— What to work on —
Start at the first line of the material below and retype each line through the one containing "Task: Expand the UnityEngine.UI assembly node", exactly.
══ Provided entries ══
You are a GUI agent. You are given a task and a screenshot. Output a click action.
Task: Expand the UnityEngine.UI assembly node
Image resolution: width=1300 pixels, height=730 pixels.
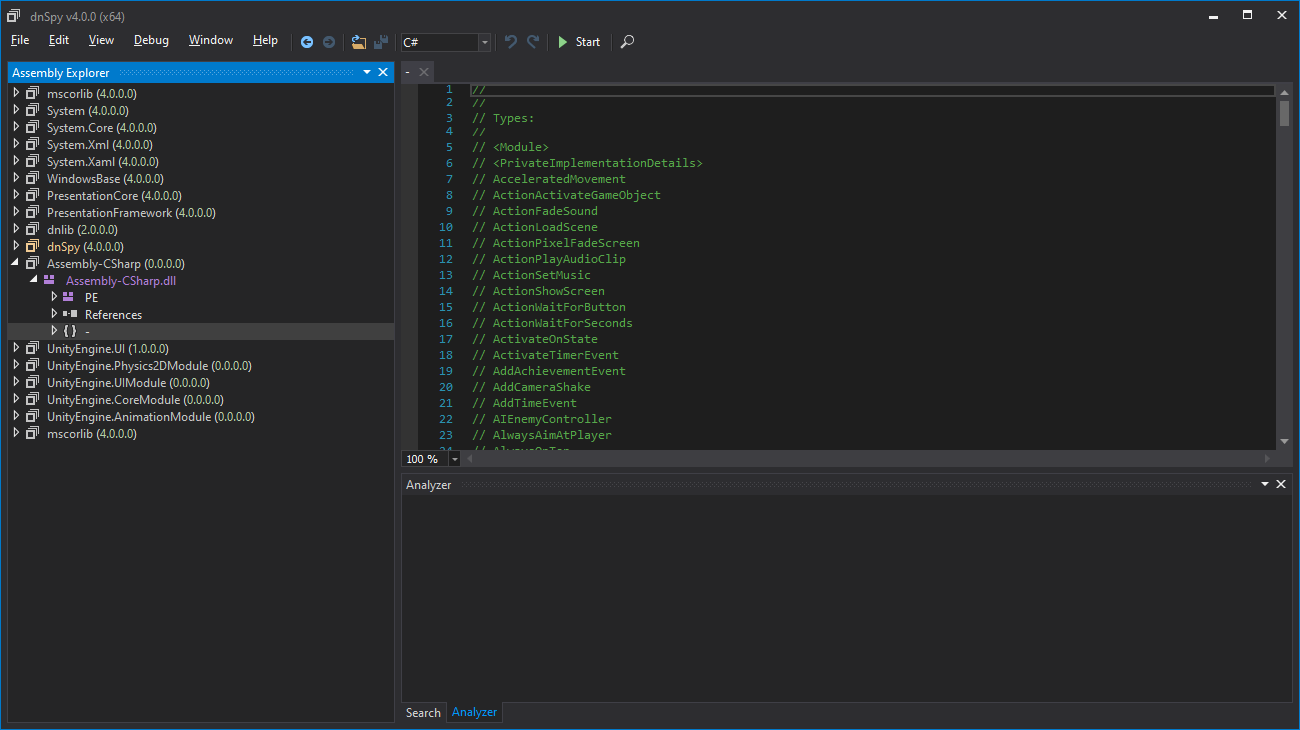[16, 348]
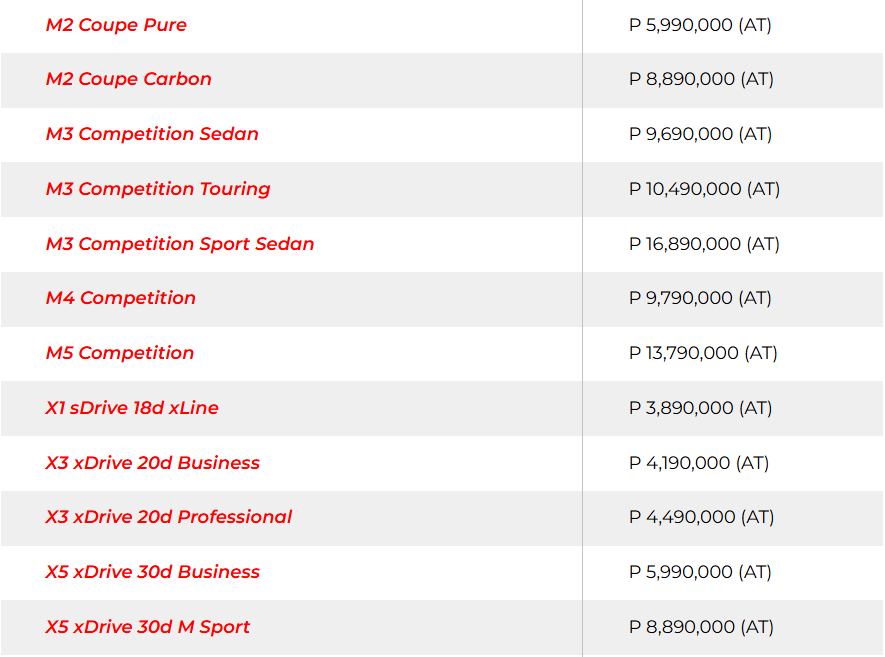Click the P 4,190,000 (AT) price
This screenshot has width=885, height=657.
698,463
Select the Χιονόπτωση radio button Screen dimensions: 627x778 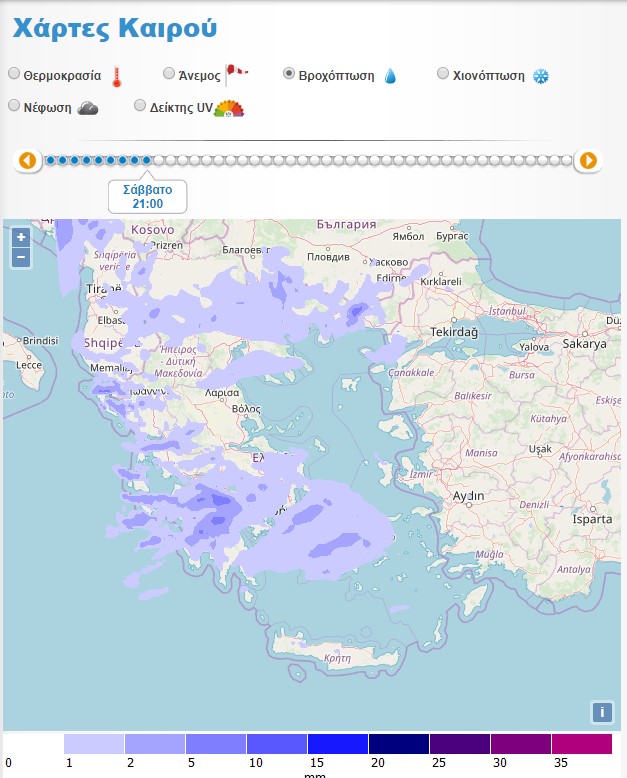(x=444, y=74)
═══
— Result for this exercise —
You are a GUI agent. You are given a task and a screenshot. Output a click action.
Task: Expand the UnityEngine.UI assembly node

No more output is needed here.